* _Die Aufgaben_
a. Beantworte zum Text über das Marx-Engels-Forum die folgenden Fragen:
(i) In welchem Jahr entstand der vorgestellte Entwurf?
(ii) An welchem Ort orientiert sich dieser Entwurf?
(iii) Was verläuft laut der Antwort an @Architektator entlang der Längsachsen?
b. Zähle alle Hochschulen und Behörden auf, die im Text über das Marx-Engels-Forum genannt werden.
c. Tippe aus dem Text über das Marx-Engels-Forum den Abschnitt ab, der mit den Worten „Das begeistert mich, so“ einsetzt und mit „mir das vorstellen.“ schließt.

Zukunft des Rathausforums / Marx-Engels-Forums

  • Im Rahmen des von Prof. Barbara Hoidn (School of Architecture at the University of Texas at Austin) und Prof. Benedict Tonon (Universität der Künste Berlin) initiierten Hochschulprojektes "Off the Records: Maßnehmen am Marx-Engels-Forum" entstand 2009 übrigens dieser am Champ de Mars orientierte Entwurf:



    Quelle: Senatsverwaltung für Stadtentwicklung und Umwelt



    Das begeistert mich, so stelle ich mir eine repräsentative Bundeshauptstadt vor! Auch die Brückenfunktion zwischen Alt und Neu springt einem geradezu in's Auge meine ich! Das wäre eine richtig gelungene Lösung. Ist das in der Versenkung verschwunden oder wird das auch tatsächlich so oder so ähnlich diskutiert?

  • @Architektator


    Ja genau, das ist der Entwurf den ich meinte mit den beiden Häuserreihen entlang der Längsachsen. Sehr schön repräsentativ kann ich mir das vorstellen.

* _Bereitgestelltes Material_
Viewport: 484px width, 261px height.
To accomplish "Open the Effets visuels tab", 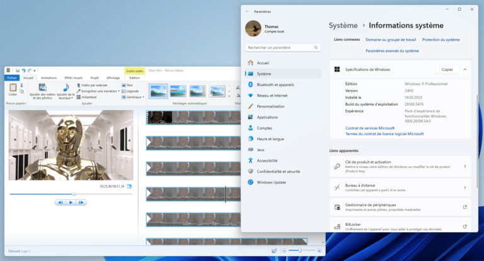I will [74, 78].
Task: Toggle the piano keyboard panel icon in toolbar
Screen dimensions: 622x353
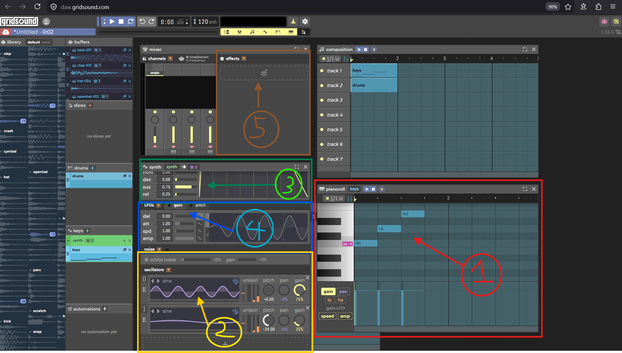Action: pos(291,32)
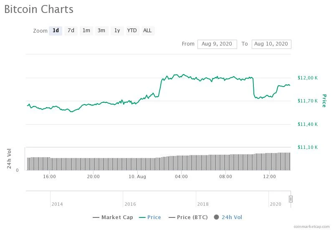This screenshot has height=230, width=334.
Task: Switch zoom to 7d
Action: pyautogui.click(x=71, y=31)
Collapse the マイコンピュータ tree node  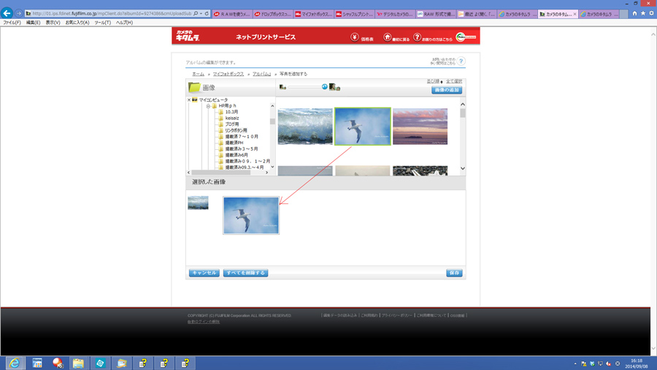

* _Endgültige Antworten_
a.
(i) 2009
(ii) Am Champ de Mars
(iii) Die beiden Häuserreihen

b.
- School of Architecture at the University of Texas at Austin
- Universität der Künste Berlin
- Senatsverwaltung für Stadtentwicklung und Umwelt

c.
Das begeistert mich, so stelle ich mir eine repräsentative Bundeshauptstadt vor! Auch die Brückenfunktion zwischen Alt und Neu springt einem geradezu in's Auge meine ich! Das wäre eine richtig gelungene Lösung. Ist das in der Versenkung verschwunden oder wird das auch tatsächlich so oder so ähnlich diskutiert?

  • @Architektator


    Ja genau, das ist der Entwurf den ich meinte mit den beiden Häuserreihen entlang der Längsachsen. Sehr schön repräsentativ kann ich mir das vorstellen.